# [Task requirements]
Repeat only the lines from the one holding "Catálogo (500, 1397)" down to the last line of the listing below, including both of those lines.

# [Records supplied]
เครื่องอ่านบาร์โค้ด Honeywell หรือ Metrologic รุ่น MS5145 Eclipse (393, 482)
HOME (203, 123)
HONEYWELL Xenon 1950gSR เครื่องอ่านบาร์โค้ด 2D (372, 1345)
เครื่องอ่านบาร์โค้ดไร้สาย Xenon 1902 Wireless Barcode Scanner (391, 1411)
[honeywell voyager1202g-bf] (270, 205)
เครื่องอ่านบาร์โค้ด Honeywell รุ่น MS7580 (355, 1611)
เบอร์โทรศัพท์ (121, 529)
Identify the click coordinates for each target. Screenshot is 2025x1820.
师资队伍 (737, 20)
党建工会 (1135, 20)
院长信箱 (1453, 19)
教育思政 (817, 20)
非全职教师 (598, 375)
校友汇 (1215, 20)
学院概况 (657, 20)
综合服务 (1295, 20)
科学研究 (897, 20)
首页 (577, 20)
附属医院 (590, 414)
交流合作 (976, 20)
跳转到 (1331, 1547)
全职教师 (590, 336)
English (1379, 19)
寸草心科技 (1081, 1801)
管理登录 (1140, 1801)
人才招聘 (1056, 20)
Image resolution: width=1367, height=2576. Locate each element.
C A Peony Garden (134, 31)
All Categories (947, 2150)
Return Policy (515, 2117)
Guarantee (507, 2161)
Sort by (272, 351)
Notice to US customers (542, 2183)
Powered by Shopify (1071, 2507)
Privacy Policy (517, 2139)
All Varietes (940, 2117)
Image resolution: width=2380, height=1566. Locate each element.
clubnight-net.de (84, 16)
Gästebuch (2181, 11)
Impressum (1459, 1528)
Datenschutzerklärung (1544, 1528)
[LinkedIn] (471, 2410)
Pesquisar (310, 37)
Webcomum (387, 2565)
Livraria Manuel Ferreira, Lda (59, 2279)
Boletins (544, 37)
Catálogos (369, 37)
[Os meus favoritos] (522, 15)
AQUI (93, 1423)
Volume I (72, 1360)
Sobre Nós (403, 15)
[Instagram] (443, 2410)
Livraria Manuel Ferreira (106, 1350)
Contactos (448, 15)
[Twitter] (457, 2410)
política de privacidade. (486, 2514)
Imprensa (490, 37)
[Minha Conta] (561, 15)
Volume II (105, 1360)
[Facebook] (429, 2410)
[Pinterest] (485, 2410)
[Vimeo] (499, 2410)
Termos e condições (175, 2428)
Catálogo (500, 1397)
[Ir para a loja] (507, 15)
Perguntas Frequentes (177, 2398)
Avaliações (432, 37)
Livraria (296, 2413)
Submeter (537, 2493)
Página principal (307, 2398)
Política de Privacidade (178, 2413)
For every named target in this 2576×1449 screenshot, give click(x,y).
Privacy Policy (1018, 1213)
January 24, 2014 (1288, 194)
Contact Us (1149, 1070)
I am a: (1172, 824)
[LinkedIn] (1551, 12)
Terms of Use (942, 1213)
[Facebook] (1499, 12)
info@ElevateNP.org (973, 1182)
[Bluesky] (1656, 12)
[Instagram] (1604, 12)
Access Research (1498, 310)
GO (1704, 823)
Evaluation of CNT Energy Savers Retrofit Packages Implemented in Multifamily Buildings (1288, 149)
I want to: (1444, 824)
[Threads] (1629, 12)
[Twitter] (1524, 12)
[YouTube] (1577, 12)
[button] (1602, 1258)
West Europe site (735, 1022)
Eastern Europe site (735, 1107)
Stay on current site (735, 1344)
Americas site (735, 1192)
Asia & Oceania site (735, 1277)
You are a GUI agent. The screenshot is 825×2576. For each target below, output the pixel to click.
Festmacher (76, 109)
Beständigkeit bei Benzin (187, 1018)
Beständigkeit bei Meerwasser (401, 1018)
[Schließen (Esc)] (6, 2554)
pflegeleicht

# [The completed task]
Catálogo (500, 1397)
[Ir para a loja] (507, 15)
Perguntas Frequentes (177, 2398)
Avaliações (432, 37)
Livraria (296, 2413)
Submeter (537, 2493)
Página principal (307, 2398)
Política de Privacidade (178, 2413)
For every named target in this 2576×1449 screenshot, give click(x,y).
Privacy Policy (1018, 1213)
January 24, 2014 (1288, 194)
Contact Us (1149, 1070)
I am a: (1172, 824)
[LinkedIn] (1551, 12)
Terms of Use (942, 1213)
[Facebook] (1499, 12)
info@ElevateNP.org (973, 1182)
[Bluesky] (1656, 12)
[Instagram] (1604, 12)
Access Research (1498, 310)
GO (1704, 823)
Evaluation of CNT Energy Savers Retrofit Packages Implemented in Multifamily Buildings (1288, 149)
I want to: (1444, 824)
[Threads] (1629, 12)
[Twitter] (1524, 12)
[YouTube] (1577, 12)
[button] (1602, 1258)
West Europe site (735, 1022)
Eastern Europe site (735, 1107)
Stay on current site (735, 1344)
Americas site (735, 1192)
Asia & Oceania site (735, 1277)
You are a GUI agent. The screenshot is 825×2576. For each target below, output the pixel to click.
Festmacher (76, 109)
Beständigkeit bei Benzin (187, 1018)
Beständigkeit bei Meerwasser (401, 1018)
[Schließen (Esc)] (6, 2554)
pflegeleicht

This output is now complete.